Holly Pearson, Hailing from Alaska Holly Pearson is a deaf/hard-of-hearing Korean Adoptee female who grew up communicating via American Sign Language and spoken English. Stumbling upon the realm of disability studies and disability justice, she is passionate about structuring spaces around disrupting institutional culture, critically reexamining the disconnect between disability and diversity, and embedding humanity within higher education spaces. Stemming from her scholarship and personal experiences, as a co-organizer, she is excited to be part of the Disability Intersectionality Summit due to mutual understanding and respect of structuring spaces for multiply-marginalized bodies and their lived experiences. Presently, she is a Visiting Assistant Professor in the Sociology department at Framingham State University.

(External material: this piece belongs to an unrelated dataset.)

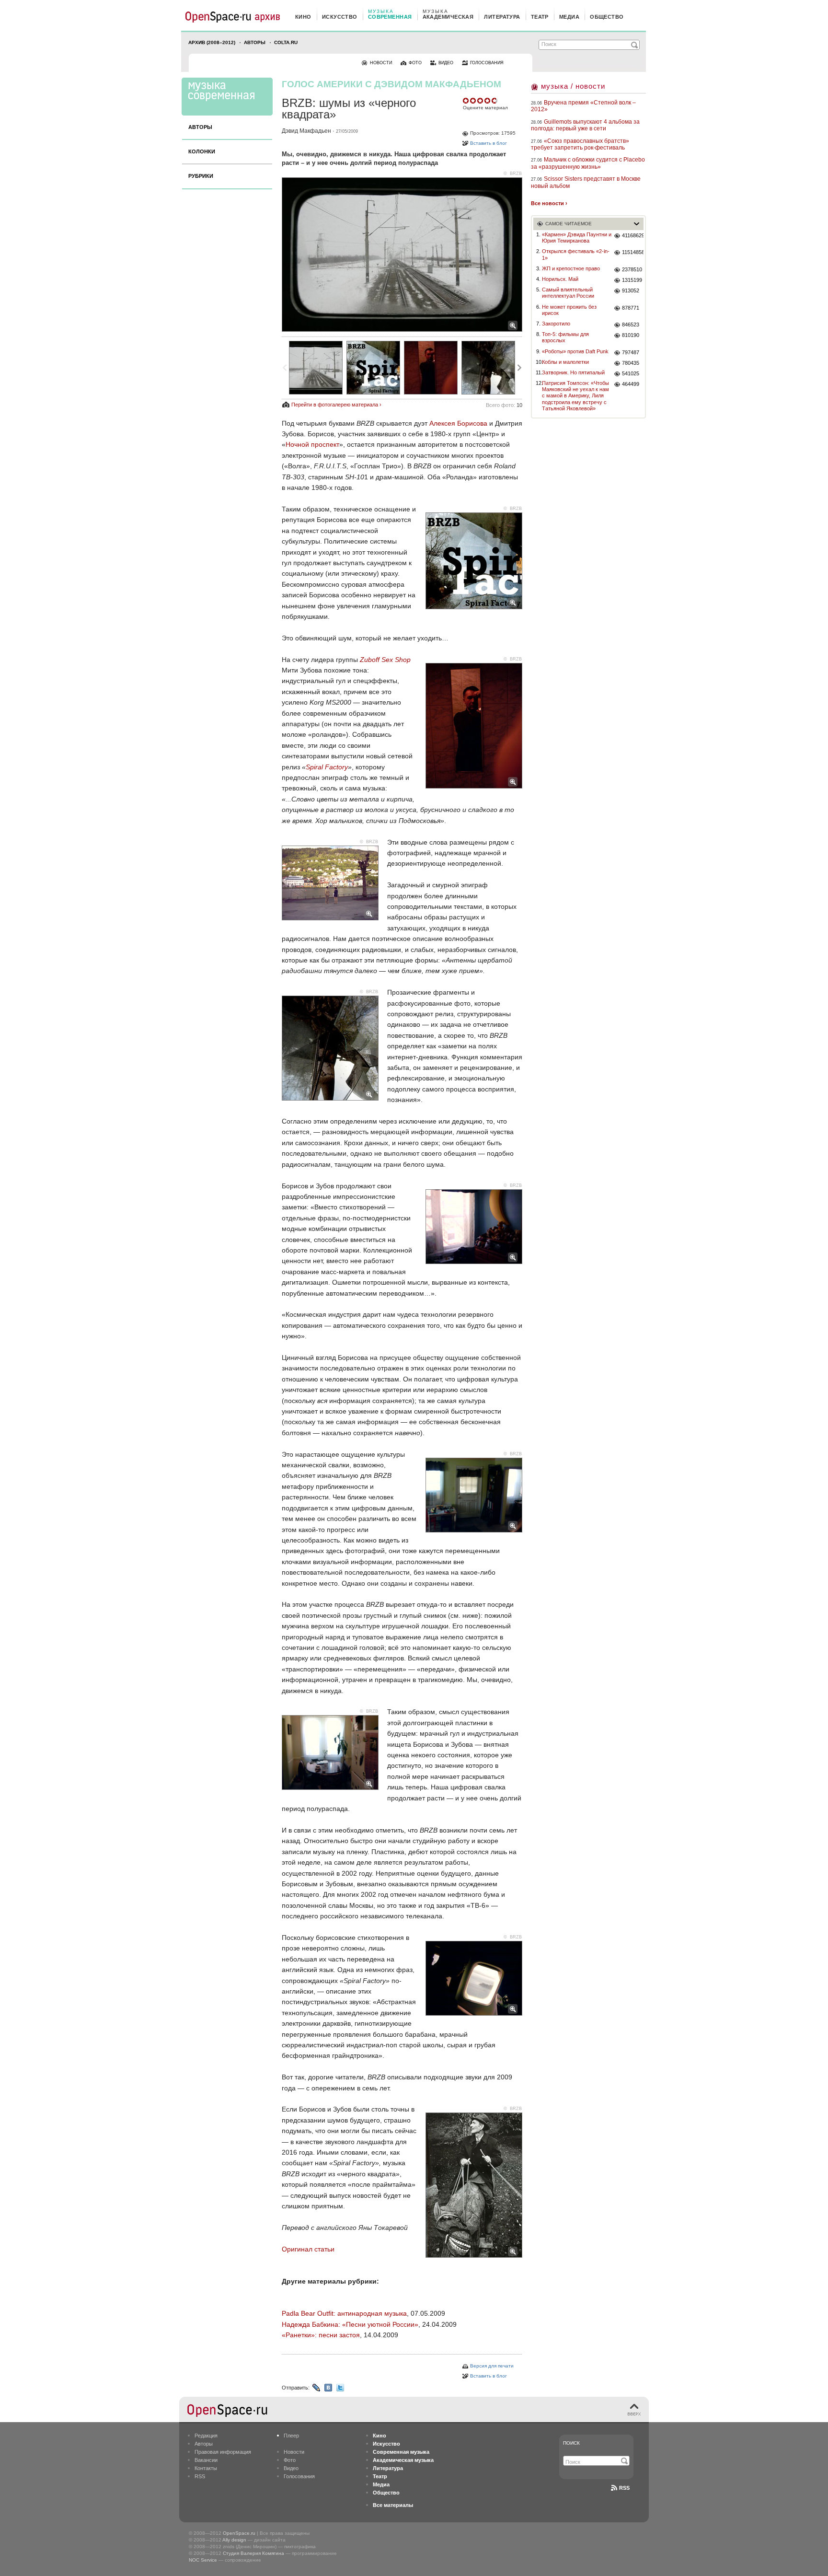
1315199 (632, 280)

Lydia X.Z. Brown, is a disability justice advocate, organizer, and writer whose work has largely focused on violence against multiply-marginalized disabled people, especially institutionalization, incarceration, and policing. They have worked to advance transformative change through organizing in the streets, writing legislation, conducting anti-ableism workshops, testifying at regulatory and policy hearings, and disrupting institutional complacency everywhere from the academy to state agencies and the nonprofit-industrial complex. At present, Lydia serves as founding board member of the Alliance for Citizen-Directed Services, stakeholder representative to the Massachusetts One Care Implementation Council overseeing health care for Medicaid/Medicare dually-eligible individuals, and board member of the Autism Women’s Network. Lydia recently completed a term as Chairperson of the Massachusetts Developmental Disabilities Council, serving in that role from 2015 to 2017 as the youngest appointee nationally to chair any state developmental disabilities council. In collaboration with E. Ashkenazy and Morénike Giwa-Onaiwu, Lydia is the lead editor and visionary behind All the Weight of Our Dreams, the first-ever anthology of writings and artwork by autistic people of color, published by the Autism Women’s Network in June 2017.